Stored data:

◇ ◇ ◇

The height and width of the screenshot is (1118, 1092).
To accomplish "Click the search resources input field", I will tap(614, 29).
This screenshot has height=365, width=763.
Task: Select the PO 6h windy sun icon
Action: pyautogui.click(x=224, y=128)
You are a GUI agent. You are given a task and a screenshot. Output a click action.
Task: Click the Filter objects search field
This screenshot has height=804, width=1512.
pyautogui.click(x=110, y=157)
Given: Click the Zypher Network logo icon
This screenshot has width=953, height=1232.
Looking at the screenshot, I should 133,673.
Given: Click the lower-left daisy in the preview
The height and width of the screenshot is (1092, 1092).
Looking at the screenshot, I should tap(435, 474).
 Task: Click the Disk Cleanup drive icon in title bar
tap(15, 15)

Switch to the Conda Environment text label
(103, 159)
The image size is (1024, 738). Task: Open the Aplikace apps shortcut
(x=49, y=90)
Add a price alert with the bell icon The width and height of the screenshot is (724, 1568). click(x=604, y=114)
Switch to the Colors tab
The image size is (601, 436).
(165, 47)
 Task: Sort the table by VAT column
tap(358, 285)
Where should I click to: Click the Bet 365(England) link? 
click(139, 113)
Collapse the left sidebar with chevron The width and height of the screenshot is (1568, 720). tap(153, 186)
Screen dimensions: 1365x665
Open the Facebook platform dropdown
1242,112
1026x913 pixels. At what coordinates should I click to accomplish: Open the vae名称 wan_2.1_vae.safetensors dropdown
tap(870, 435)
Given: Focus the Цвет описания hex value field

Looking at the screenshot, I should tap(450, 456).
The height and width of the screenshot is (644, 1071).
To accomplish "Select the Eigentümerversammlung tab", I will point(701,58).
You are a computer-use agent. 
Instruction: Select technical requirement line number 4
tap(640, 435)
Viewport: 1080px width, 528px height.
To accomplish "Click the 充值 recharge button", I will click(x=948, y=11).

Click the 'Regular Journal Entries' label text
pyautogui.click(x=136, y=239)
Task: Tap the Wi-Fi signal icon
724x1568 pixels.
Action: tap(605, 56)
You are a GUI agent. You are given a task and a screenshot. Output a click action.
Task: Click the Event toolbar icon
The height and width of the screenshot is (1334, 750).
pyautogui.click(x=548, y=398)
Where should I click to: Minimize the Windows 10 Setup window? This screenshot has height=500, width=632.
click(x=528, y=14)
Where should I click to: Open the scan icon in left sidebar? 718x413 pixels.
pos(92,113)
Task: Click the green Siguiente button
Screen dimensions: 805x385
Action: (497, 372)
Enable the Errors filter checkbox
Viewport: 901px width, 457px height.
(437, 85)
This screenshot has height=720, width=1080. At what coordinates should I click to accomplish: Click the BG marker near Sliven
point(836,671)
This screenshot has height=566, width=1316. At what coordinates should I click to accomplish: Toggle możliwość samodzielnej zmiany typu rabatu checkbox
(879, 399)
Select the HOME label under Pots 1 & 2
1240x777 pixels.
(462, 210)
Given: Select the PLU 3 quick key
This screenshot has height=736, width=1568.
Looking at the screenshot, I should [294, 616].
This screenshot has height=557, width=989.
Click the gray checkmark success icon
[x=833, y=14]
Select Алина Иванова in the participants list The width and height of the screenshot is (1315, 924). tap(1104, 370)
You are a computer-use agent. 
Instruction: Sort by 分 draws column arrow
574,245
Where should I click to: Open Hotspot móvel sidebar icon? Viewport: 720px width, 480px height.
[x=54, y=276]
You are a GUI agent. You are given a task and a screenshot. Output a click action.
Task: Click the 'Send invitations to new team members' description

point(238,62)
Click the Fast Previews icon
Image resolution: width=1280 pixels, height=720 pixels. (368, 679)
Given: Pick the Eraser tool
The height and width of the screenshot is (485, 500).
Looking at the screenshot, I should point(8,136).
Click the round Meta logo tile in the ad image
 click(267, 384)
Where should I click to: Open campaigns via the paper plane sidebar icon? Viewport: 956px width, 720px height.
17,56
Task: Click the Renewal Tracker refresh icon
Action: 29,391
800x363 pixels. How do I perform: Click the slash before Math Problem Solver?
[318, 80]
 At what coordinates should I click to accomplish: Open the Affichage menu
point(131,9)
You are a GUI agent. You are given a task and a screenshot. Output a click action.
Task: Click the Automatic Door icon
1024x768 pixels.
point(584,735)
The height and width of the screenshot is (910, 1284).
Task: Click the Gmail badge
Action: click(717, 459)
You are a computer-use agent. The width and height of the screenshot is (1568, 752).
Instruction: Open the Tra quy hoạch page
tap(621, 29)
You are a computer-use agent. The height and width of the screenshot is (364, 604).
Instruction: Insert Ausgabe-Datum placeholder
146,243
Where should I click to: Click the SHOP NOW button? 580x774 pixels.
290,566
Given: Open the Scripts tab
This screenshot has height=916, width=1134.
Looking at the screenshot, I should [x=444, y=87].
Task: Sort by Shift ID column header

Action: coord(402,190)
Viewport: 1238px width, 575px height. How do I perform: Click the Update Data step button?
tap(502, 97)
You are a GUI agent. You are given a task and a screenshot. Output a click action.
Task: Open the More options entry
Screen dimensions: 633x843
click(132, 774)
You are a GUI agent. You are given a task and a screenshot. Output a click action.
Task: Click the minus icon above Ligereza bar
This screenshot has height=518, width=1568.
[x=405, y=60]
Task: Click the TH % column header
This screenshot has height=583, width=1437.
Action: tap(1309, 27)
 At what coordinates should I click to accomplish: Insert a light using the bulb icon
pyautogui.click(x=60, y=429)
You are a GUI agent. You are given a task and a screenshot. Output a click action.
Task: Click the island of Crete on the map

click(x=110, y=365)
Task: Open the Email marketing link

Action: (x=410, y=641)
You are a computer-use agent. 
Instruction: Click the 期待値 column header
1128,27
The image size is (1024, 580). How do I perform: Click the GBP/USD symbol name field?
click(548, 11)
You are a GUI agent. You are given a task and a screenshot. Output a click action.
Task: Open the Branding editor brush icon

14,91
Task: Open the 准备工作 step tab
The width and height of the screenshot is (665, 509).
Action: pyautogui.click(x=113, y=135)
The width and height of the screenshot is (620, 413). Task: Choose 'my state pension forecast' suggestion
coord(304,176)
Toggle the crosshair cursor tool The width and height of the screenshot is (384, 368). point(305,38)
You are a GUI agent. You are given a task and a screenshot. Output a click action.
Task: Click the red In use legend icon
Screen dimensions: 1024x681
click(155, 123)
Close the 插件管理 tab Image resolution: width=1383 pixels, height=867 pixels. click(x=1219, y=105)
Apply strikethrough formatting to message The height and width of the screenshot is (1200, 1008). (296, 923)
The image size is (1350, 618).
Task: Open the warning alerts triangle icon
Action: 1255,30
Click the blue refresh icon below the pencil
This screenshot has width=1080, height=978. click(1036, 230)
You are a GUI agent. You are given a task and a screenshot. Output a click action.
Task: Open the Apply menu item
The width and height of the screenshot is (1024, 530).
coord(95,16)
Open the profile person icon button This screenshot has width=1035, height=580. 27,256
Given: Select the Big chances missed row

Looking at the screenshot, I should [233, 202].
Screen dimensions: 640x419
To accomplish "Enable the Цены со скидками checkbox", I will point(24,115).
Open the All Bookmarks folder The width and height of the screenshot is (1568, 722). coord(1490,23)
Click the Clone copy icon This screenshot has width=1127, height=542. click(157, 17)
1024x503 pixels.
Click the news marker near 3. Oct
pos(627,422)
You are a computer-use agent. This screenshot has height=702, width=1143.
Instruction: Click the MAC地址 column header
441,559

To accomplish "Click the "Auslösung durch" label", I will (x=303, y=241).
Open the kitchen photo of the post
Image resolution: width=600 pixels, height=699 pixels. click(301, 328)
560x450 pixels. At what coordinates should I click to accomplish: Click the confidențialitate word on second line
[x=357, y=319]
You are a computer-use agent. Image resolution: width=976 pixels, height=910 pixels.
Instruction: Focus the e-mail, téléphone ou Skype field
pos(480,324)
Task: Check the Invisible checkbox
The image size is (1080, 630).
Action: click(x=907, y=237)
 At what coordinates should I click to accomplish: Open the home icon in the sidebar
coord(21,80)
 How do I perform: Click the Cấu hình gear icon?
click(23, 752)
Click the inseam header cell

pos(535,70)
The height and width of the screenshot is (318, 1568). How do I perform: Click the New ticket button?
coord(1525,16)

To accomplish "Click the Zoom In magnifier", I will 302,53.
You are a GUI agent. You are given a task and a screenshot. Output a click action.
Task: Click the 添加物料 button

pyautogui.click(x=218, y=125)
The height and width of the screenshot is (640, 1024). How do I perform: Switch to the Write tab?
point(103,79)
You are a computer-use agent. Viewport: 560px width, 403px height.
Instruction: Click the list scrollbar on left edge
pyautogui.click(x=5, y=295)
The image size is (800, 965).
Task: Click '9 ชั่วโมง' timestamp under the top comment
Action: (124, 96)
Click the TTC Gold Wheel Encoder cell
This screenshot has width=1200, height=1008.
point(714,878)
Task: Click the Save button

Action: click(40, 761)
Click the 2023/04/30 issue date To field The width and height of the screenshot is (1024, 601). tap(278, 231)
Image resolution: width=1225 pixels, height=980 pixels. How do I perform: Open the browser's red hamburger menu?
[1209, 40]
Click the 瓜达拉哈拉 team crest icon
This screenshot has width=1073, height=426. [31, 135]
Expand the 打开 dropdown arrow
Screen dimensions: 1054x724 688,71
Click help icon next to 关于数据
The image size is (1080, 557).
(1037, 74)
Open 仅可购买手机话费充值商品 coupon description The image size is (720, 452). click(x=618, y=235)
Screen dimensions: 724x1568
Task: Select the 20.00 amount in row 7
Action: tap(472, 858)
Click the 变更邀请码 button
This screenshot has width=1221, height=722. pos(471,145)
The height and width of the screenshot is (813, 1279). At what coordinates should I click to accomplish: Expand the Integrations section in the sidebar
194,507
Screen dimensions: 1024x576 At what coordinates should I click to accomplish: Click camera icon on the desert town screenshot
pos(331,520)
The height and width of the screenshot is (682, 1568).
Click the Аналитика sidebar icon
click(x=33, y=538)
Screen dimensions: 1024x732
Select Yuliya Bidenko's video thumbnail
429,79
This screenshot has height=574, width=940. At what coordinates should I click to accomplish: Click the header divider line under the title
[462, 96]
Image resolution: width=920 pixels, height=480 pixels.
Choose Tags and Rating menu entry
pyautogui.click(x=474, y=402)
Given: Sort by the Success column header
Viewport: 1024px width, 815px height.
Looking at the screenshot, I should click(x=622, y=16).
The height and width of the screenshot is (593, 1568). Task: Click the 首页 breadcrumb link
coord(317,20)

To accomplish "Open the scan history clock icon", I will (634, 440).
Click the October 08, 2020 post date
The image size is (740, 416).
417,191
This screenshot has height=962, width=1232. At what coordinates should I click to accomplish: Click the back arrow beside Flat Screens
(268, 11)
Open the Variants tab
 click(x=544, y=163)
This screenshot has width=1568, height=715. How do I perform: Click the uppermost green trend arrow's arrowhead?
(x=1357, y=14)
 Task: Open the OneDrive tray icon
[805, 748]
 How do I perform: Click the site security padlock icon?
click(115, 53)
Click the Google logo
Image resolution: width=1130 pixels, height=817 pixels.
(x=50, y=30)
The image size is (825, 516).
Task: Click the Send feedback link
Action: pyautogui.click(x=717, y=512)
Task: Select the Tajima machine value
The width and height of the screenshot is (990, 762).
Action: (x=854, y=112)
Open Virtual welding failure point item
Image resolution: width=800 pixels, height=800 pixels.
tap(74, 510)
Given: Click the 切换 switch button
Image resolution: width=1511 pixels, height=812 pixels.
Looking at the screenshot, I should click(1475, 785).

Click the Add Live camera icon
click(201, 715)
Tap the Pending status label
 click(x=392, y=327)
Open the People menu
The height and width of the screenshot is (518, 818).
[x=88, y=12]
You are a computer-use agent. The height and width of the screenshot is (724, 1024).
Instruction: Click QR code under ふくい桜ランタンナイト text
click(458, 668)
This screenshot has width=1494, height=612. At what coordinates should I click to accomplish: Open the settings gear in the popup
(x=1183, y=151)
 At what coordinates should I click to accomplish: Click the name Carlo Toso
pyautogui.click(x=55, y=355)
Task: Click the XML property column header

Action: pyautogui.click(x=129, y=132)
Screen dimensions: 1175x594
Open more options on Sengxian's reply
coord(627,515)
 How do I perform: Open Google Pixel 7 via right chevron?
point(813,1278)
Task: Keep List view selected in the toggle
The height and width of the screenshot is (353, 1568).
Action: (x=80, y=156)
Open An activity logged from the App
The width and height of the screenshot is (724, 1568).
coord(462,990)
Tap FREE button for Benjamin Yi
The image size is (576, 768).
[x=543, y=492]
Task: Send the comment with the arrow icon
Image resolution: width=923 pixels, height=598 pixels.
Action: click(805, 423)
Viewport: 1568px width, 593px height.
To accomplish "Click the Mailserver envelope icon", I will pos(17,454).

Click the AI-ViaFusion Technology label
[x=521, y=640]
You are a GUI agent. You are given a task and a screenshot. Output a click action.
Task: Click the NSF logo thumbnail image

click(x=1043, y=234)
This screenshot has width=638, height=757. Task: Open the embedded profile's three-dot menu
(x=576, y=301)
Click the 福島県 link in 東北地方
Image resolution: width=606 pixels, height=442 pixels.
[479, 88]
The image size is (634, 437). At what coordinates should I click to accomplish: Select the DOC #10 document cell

◇ ◇ ◇

What is needed:
Proceeding from the line containing "Instruction: Click the list" through the line containing "Click the TTC Gold Wheel Encoder cell", transcribe the lines above exactly, both end lines included.

Result:
Instruction: Click the list scrollbar on left edge
pyautogui.click(x=5, y=295)
The image size is (800, 965).
Task: Click '9 ชั่วโมง' timestamp under the top comment
Action: (124, 96)
Click the TTC Gold Wheel Encoder cell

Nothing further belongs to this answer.